╭─ INFORMATION

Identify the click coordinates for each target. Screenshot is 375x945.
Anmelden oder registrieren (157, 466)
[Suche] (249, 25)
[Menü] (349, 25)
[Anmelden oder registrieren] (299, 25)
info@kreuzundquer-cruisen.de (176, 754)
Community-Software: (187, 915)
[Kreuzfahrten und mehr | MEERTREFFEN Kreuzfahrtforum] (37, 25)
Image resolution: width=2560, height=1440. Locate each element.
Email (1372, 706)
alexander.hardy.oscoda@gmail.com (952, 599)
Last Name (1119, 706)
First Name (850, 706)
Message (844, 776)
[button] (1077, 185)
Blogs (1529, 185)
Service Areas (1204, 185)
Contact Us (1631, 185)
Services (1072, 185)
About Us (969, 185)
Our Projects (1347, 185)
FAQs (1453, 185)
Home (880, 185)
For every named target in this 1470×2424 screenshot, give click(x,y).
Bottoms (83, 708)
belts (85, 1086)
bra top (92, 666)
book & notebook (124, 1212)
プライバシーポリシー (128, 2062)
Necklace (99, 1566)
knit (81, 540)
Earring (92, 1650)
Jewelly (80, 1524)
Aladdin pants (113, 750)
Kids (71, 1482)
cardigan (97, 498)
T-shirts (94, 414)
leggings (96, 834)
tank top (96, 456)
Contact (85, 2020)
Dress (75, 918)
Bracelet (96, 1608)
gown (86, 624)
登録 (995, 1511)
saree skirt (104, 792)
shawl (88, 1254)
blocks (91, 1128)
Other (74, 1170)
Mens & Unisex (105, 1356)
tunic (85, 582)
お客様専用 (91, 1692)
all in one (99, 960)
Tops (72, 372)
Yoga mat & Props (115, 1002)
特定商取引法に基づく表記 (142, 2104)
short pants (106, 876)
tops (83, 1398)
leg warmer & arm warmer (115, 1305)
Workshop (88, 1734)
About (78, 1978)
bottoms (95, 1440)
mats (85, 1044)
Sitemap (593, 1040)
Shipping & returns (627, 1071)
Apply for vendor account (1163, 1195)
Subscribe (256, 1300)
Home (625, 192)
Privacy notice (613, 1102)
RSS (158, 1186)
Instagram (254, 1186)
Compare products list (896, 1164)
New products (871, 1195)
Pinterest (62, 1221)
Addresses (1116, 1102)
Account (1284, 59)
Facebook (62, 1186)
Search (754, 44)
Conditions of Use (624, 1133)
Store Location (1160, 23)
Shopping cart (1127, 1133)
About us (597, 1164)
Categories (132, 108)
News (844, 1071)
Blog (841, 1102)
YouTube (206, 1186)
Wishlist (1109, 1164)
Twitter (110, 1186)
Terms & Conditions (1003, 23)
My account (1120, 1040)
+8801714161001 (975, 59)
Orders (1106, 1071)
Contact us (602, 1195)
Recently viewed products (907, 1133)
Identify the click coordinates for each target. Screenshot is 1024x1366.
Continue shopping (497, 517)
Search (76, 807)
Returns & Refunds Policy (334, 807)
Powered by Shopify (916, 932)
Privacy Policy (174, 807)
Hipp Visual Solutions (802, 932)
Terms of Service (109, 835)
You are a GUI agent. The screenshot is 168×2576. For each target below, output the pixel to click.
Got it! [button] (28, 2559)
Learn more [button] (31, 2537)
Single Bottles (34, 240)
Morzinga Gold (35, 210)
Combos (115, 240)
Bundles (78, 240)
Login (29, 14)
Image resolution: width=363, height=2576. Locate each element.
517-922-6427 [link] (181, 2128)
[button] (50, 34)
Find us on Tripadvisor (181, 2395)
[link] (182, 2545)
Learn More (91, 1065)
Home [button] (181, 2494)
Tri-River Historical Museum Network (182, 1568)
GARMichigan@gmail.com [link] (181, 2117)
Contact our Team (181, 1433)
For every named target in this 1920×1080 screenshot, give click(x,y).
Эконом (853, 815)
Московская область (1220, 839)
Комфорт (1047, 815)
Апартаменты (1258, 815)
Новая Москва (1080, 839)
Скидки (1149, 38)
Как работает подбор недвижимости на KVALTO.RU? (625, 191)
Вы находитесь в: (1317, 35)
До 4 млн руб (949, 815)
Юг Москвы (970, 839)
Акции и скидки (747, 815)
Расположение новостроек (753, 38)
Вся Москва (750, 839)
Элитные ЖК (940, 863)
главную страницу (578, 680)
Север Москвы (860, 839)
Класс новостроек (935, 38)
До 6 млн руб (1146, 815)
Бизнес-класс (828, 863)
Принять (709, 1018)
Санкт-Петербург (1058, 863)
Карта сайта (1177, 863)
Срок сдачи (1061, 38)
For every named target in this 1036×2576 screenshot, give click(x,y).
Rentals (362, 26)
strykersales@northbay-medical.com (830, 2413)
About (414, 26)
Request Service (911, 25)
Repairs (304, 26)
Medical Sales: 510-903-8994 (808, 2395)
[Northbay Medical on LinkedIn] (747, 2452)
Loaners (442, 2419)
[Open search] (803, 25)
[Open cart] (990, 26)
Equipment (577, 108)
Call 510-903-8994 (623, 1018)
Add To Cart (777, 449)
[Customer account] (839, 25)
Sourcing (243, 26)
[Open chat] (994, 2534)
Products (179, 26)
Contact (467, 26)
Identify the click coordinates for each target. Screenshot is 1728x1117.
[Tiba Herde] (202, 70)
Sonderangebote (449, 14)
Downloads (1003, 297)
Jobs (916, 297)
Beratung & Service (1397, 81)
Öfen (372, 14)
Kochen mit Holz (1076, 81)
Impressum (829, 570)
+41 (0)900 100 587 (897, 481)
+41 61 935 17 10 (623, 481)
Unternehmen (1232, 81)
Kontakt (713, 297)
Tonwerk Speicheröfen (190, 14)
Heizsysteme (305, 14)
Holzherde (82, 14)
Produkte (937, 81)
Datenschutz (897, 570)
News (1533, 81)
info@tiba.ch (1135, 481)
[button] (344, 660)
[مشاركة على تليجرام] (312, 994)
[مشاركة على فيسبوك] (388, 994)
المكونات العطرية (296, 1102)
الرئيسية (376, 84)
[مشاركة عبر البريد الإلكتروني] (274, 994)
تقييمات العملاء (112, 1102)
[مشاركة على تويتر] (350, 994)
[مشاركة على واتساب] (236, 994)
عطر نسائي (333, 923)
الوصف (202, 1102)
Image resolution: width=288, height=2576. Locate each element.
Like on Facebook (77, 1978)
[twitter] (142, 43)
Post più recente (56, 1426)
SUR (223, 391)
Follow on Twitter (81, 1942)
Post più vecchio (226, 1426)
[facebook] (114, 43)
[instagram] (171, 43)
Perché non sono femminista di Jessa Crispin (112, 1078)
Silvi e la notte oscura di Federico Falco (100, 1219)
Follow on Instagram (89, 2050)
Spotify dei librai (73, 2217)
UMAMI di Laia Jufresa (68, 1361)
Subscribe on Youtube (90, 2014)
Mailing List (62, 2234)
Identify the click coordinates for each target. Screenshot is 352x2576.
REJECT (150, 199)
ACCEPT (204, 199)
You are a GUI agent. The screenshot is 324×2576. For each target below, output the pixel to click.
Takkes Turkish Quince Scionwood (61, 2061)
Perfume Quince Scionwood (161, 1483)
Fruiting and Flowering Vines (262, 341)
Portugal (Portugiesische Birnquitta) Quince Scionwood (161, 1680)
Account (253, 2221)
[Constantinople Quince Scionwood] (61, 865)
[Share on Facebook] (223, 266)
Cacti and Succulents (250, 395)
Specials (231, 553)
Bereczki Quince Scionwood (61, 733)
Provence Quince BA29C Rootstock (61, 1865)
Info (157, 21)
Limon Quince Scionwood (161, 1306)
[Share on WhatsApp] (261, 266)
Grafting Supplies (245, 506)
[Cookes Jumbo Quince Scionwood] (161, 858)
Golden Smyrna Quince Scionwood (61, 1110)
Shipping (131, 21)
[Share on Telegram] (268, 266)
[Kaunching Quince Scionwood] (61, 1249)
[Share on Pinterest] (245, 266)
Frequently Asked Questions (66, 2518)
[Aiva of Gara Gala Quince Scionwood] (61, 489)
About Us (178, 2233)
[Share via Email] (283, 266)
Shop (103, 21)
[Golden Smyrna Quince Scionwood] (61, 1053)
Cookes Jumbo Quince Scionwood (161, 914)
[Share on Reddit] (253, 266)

╰─

(ACTIVITY): Give back, word for word, only the lines above from the line holding "[button] (344, 660)" to the line holding "[instagram] (171, 43)", both included.

(SOLUTION TO THIS PROBLEM):
[button] (344, 660)
[مشاركة على تليجرام] (312, 994)
[مشاركة على فيسبوك] (388, 994)
المكونات العطرية (296, 1102)
الرئيسية (376, 84)
[مشاركة عبر البريد الإلكتروني] (274, 994)
تقييمات العملاء (112, 1102)
[مشاركة على تويتر] (350, 994)
[مشاركة على واتساب] (236, 994)
عطر نسائي (333, 923)
الوصف (202, 1102)
Image resolution: width=288, height=2576. Locate each element.
Like on Facebook (77, 1978)
[twitter] (142, 43)
Post più recente (56, 1426)
SUR (223, 391)
Follow on Twitter (81, 1942)
Post più vecchio (226, 1426)
[facebook] (114, 43)
[instagram] (171, 43)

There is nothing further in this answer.